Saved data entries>
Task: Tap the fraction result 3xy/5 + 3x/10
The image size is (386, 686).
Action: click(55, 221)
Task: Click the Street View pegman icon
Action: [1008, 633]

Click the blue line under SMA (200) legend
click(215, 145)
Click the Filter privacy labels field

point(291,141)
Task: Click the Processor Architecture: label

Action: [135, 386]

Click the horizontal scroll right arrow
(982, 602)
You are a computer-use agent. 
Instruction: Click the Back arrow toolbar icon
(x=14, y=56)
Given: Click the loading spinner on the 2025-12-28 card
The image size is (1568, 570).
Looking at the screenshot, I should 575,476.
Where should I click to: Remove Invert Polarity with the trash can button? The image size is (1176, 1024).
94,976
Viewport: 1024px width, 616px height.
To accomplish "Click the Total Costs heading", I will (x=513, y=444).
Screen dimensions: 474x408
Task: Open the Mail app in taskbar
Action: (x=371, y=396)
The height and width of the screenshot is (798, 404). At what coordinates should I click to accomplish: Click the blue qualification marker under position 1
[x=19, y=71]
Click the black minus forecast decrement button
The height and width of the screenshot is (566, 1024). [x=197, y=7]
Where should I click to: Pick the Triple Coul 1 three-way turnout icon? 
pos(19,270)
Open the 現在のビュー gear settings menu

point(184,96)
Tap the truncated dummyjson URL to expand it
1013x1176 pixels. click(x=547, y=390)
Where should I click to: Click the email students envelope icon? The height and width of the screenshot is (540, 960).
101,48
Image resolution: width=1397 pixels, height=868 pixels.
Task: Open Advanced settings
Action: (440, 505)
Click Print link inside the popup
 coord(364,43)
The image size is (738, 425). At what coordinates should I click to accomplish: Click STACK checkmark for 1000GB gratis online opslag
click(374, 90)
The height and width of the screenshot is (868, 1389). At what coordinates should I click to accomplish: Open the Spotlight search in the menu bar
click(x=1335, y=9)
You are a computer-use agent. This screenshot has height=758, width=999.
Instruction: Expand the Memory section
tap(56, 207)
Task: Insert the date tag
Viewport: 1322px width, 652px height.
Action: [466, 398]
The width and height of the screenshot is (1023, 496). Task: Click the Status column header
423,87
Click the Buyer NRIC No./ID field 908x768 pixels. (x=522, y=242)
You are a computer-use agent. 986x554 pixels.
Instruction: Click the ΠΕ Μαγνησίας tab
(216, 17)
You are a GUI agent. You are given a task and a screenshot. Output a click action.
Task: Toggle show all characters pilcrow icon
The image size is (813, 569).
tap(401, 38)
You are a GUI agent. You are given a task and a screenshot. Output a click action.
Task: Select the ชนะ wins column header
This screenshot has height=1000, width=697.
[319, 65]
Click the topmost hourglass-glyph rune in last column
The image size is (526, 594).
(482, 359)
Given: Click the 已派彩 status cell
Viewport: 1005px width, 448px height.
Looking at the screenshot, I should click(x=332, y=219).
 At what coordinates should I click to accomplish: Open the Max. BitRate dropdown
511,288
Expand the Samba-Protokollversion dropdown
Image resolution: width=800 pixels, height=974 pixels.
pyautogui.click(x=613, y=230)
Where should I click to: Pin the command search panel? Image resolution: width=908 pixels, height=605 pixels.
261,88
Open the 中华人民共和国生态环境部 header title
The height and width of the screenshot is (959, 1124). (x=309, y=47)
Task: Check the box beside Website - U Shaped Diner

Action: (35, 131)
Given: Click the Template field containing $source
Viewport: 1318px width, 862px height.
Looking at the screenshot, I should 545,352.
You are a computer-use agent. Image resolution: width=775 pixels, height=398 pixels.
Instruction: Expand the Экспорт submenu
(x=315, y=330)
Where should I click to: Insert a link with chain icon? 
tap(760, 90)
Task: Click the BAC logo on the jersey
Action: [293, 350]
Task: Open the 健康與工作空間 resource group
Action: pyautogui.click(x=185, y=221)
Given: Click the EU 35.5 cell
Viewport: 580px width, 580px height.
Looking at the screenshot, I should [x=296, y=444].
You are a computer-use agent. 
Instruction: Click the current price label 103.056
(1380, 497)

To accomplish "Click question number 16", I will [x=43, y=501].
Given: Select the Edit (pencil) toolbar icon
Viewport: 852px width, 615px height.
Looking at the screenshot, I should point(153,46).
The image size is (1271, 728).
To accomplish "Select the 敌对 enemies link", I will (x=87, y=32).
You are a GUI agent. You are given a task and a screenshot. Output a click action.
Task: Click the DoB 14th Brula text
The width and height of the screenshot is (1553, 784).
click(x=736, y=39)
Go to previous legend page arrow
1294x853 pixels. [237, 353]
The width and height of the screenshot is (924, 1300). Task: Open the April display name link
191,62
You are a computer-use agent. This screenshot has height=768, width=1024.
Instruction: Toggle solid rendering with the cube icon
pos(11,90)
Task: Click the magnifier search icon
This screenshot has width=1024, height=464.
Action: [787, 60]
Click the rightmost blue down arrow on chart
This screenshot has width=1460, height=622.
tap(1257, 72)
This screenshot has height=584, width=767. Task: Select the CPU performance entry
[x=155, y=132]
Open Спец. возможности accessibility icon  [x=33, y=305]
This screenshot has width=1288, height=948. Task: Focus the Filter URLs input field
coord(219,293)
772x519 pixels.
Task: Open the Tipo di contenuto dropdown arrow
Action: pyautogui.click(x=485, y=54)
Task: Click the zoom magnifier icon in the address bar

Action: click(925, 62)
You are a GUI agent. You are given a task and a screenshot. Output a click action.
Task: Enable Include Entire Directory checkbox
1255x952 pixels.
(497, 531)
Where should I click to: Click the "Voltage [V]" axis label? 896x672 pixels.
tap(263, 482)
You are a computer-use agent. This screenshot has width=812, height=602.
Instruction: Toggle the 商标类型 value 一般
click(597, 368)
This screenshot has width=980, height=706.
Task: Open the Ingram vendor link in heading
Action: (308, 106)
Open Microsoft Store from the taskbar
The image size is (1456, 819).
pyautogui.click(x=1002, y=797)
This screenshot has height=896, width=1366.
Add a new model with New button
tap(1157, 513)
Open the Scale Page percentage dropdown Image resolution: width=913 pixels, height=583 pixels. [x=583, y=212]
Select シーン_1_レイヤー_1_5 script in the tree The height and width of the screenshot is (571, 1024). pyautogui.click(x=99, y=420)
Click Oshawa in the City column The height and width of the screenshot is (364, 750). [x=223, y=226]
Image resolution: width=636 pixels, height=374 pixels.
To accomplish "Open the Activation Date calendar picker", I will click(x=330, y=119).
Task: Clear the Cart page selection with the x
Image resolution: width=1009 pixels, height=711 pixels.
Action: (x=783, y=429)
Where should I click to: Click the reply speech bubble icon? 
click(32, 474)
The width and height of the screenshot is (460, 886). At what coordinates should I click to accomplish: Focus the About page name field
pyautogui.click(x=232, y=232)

Exercise description> Scan the data above and state how many of its lines contain the string "cell", with no other content.

Solution> 2